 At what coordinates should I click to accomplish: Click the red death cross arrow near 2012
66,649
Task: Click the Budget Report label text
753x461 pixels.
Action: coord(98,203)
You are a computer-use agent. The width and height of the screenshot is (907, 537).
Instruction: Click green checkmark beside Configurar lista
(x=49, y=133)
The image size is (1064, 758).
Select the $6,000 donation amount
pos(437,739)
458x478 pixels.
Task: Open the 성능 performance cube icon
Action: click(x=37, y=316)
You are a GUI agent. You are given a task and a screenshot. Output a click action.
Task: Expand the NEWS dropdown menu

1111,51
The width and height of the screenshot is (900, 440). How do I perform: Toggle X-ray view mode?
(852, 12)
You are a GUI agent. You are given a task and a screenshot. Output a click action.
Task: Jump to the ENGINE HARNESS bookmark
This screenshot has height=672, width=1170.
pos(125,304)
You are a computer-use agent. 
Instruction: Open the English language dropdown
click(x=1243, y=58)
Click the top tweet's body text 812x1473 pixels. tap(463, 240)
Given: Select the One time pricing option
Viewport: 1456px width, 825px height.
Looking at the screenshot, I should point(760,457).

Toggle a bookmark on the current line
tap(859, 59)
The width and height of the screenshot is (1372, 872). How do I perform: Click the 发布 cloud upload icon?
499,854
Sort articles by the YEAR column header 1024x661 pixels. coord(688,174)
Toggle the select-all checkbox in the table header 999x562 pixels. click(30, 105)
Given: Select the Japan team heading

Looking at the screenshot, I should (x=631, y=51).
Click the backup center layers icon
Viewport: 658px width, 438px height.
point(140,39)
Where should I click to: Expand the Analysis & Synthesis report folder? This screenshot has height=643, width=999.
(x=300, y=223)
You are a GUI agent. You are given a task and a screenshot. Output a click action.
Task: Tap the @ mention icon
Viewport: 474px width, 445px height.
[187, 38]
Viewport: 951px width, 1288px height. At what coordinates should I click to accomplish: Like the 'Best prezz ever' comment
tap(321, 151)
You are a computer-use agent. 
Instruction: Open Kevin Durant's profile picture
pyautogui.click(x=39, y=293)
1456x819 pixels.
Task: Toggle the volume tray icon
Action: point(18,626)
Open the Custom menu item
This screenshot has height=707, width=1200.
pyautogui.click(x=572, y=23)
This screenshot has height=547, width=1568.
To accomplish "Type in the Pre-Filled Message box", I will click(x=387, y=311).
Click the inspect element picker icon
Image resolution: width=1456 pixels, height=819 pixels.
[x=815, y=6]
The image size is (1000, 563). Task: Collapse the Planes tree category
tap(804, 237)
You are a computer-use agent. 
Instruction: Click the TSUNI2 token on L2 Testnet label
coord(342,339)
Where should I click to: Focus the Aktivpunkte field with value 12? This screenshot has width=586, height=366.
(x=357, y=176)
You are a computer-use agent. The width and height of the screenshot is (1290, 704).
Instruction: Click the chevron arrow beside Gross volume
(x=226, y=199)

• _WRITTEN EXERCISE_: Can you copy out every one of the items above line for line, without changing a single character?

• _ANSWER IN FULL_:
 At what coordinates should I click to accomplish: Click the red death cross arrow near 2012
66,649
Task: Click the Budget Report label text
753x461 pixels.
Action: coord(98,203)
You are a computer-use agent. The width and height of the screenshot is (907, 537).
Instruction: Click green checkmark beside Configurar lista
(x=49, y=133)
The image size is (1064, 758).
Select the $6,000 donation amount
pos(437,739)
458x478 pixels.
Task: Open the 성능 performance cube icon
Action: click(x=37, y=316)
You are a GUI agent. You are given a task and a screenshot. Output a click action.
Task: Expand the NEWS dropdown menu

1111,51
The width and height of the screenshot is (900, 440). How do I perform: Toggle X-ray view mode?
(852, 12)
You are a GUI agent. You are given a task and a screenshot. Output a click action.
Task: Jump to the ENGINE HARNESS bookmark
This screenshot has height=672, width=1170.
pos(125,304)
You are a computer-use agent. 
Instruction: Open the English language dropdown
click(x=1243, y=58)
Click the top tweet's body text 812x1473 pixels. tap(463, 240)
Given: Select the One time pricing option
Viewport: 1456px width, 825px height.
Looking at the screenshot, I should point(760,457).

Toggle a bookmark on the current line
tap(859, 59)
The width and height of the screenshot is (1372, 872). How do I perform: Click the 发布 cloud upload icon?
499,854
Sort articles by the YEAR column header 1024x661 pixels. coord(688,174)
Toggle the select-all checkbox in the table header 999x562 pixels. click(30, 105)
Given: Select the Japan team heading

Looking at the screenshot, I should (x=631, y=51).
Click the backup center layers icon
Viewport: 658px width, 438px height.
point(140,39)
Where should I click to: Expand the Analysis & Synthesis report folder? This screenshot has height=643, width=999.
(x=300, y=223)
You are a GUI agent. You are given a task and a screenshot. Output a click action.
Task: Tap the @ mention icon
Viewport: 474px width, 445px height.
[187, 38]
Viewport: 951px width, 1288px height. At what coordinates should I click to accomplish: Like the 'Best prezz ever' comment
tap(321, 151)
You are a computer-use agent. 
Instruction: Open Kevin Durant's profile picture
pyautogui.click(x=39, y=293)
1456x819 pixels.
Task: Toggle the volume tray icon
Action: point(18,626)
Open the Custom menu item
This screenshot has height=707, width=1200.
pyautogui.click(x=572, y=23)
This screenshot has height=547, width=1568.
To accomplish "Type in the Pre-Filled Message box", I will click(x=387, y=311).
Click the inspect element picker icon
Image resolution: width=1456 pixels, height=819 pixels.
[x=815, y=6]
The image size is (1000, 563). Task: Collapse the Planes tree category
tap(804, 237)
You are a computer-use agent. 
Instruction: Click the TSUNI2 token on L2 Testnet label
coord(342,339)
Where should I click to: Focus the Aktivpunkte field with value 12? This screenshot has width=586, height=366.
(x=357, y=176)
You are a computer-use agent. The width and height of the screenshot is (1290, 704).
Instruction: Click the chevron arrow beside Gross volume
(x=226, y=199)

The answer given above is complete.